● **Objective 1**
According to the blog post on how to fail, which three of Taylor's topics does the author add comments to?
● **Objective 2**
Render the rows from the line with "mieten (191, 978)" through the end of the rows as a Markdown table with the columns No. and Entry, numbering each line. Leave out pictures and blank lines.

● **Document text**

[START]

Every entry filed under "Focus"

How to fail

Fail Road

I came across Taylor Davidson’s How to Fail post through John Wilken’s Our Start Up Story blog. Imitating John I’m going to add my tuppence to three of Taylor’s topics: Meet to discuss, Build prototypes, mock-ups and samples, and Focus on the long-term.

Meet to discuss

I have previous on this topic, having written here on effective meetings and ten ways to ruin a perfectly good one. We’re all experts on how to ruin meetings on a practical level but one of the biggest man-hour traps of all is a meeting-as-talking-shop. As Taylor says,

If you need meetings to “get everyone on the same page” then you have bigger problems the meeting will probably not address.

[END]

● **Information given**

[START]

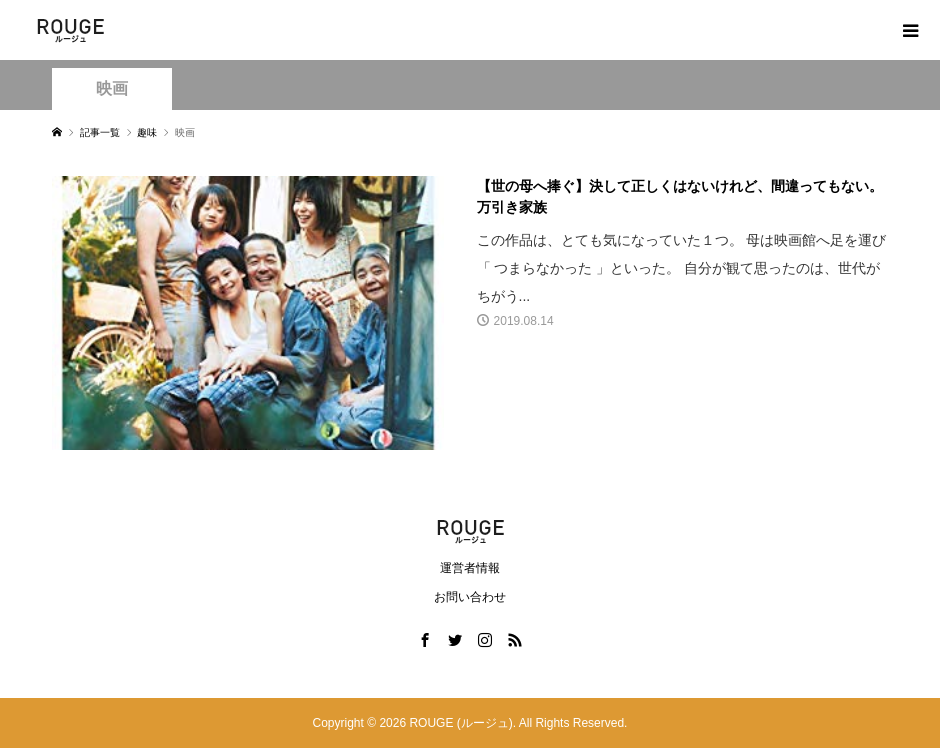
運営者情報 (470, 568)
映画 (112, 88)
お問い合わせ (470, 597)
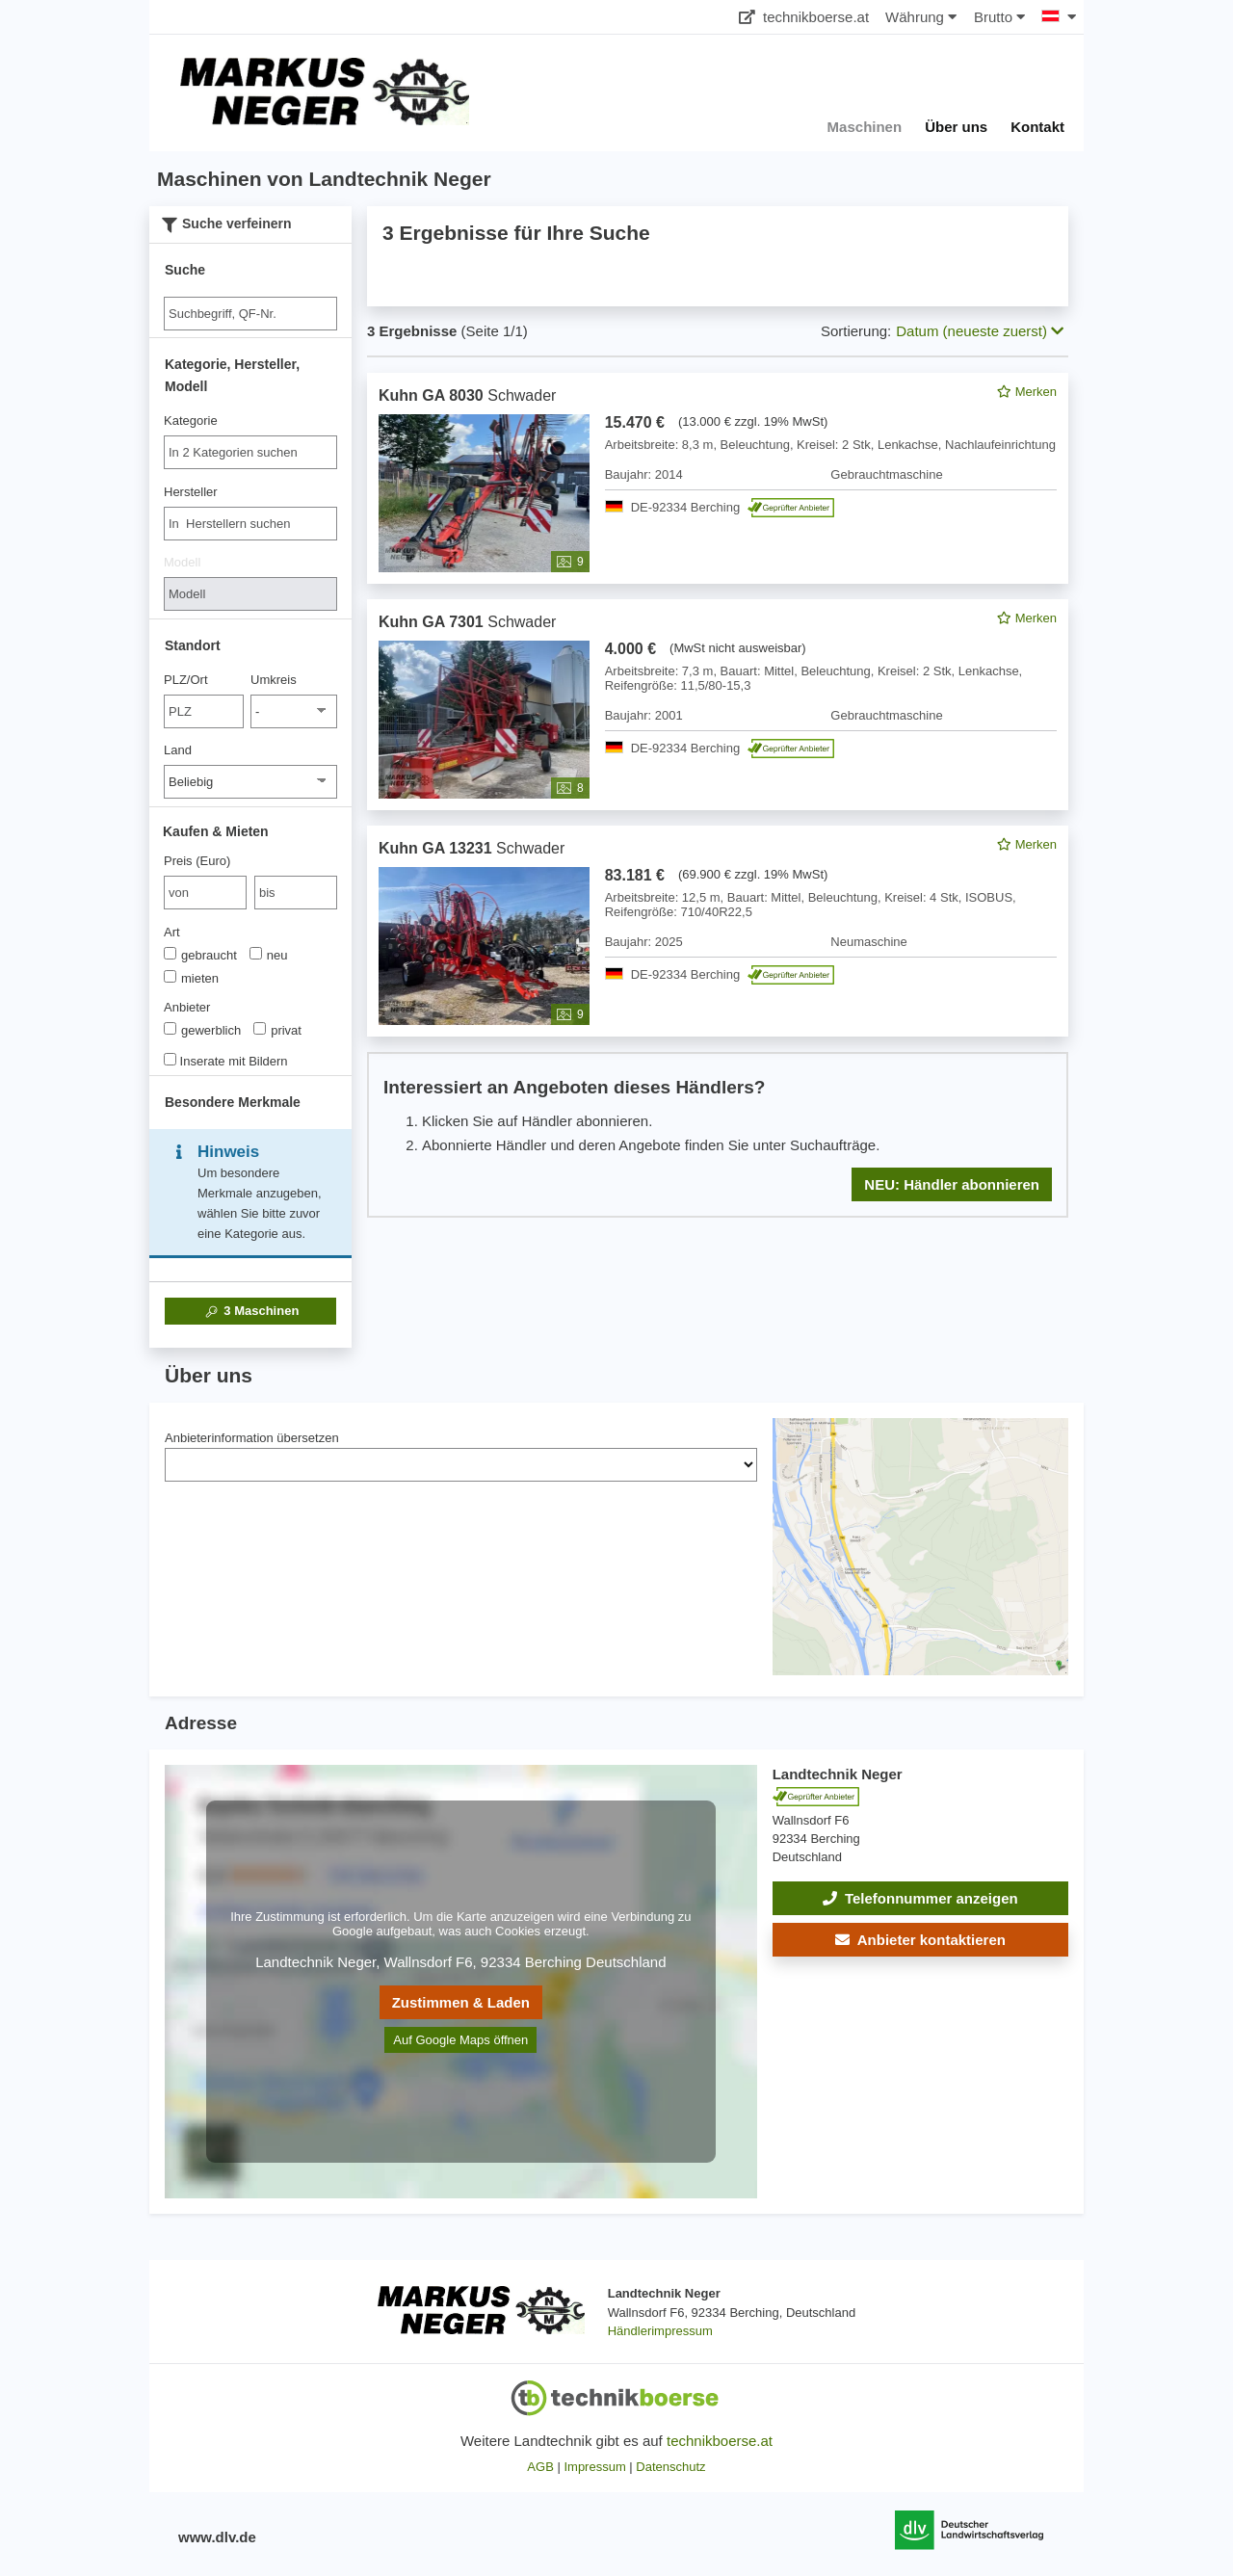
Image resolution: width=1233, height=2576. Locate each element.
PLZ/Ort (186, 679)
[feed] (717, 795)
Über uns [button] (956, 126)
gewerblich (202, 1030)
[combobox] (250, 452)
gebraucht (200, 954)
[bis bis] (295, 892)
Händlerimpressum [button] (660, 2331)
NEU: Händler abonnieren (951, 1184)
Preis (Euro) (197, 861)
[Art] (170, 953)
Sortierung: (856, 331)
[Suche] (250, 313)
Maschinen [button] (865, 126)
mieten (191, 978)
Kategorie (191, 420)
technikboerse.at (804, 17)
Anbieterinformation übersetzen (252, 1438)
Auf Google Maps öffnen (460, 2040)
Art (172, 932)
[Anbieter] (170, 1028)
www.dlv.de (217, 2537)
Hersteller (191, 492)
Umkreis (273, 679)
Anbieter (187, 1007)
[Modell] (250, 594)
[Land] (250, 782)
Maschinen (251, 1311)
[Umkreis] (293, 711)
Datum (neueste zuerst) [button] (979, 331)
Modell (182, 562)
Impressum (594, 2466)
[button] (920, 1940)
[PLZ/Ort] (204, 711)
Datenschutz (670, 2466)
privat (277, 1030)
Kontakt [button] (1037, 126)
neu (268, 954)
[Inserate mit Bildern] (170, 1059)
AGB (540, 2466)
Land (178, 750)
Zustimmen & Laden (461, 2002)
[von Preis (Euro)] (205, 892)
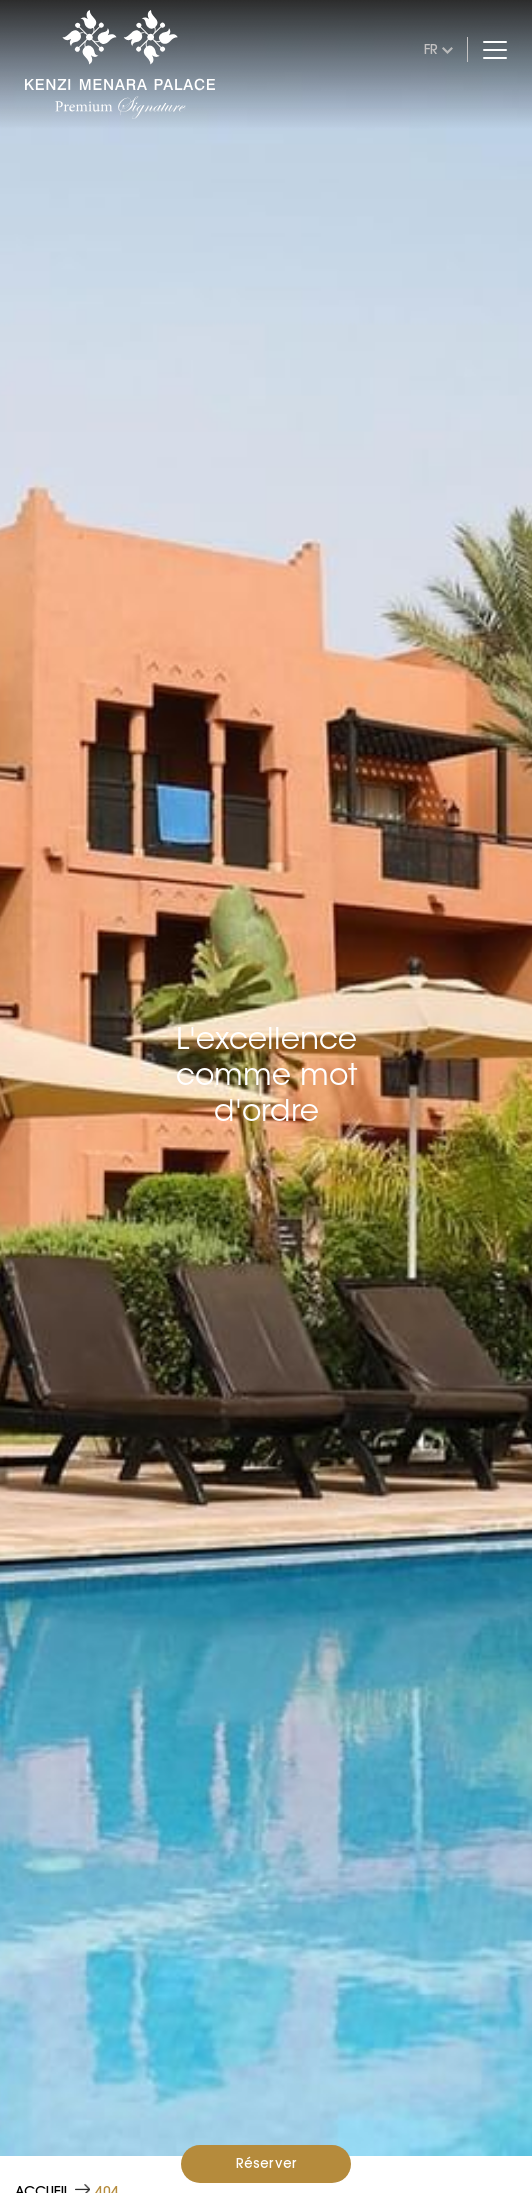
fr (431, 49)
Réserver (266, 2163)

[END]

● **Exercise answer 1**
Meet to discuss; Build prototypes, mock-ups and samples; and Focus on the long-term.

● **Exercise answer 2**
| No. | Entry |
|---|---|
| 1 | mieten (191, 978) |
| 2 | Kategorie (191, 420) |
| 3 | technikboerse.at (804, 17) |
| 4 | Anbieterinformation übersetzen (252, 1438) |
| 5 | Auf Google Maps öffnen (460, 2040) |
| 6 | Art (172, 932) |
| 7 | [Anbieter] (170, 1028) |
| 8 | www.dlv.de (217, 2537) |
| 9 | Hersteller (191, 492) |
| 10 | Umkreis (273, 679) |
| 11 | Anbieter (187, 1007) |
| 12 | [Modell] (250, 594) |
| 13 | [Land] (250, 782) |
| 14 | Maschinen (251, 1311) |
| 15 | [Umkreis] (293, 711) |
| 16 | Datum (neueste zuerst) [button] (979, 331) |
| 17 | Modell (182, 562) |
| 18 | Impressum (594, 2466) |
| 19 | [button] (920, 1940) |
| 20 | [PLZ/Ort] (204, 711) |
| 21 | Datenschutz (670, 2466) |
| 22 | privat (277, 1030) |
| 23 | Kontakt [button] (1037, 126) |
| 24 | neu (268, 954) |
| 25 | [Inserate mit Bildern] (170, 1059) |
| 26 | AGB (540, 2466) |
| 27 | Land (178, 750) |
| 28 | Zustimmen & Laden (461, 2002) |
| 29 | [von Preis (Euro)] (205, 892) |
| 30 | fr (431, 49) |
| 31 | Réserver (266, 2163) |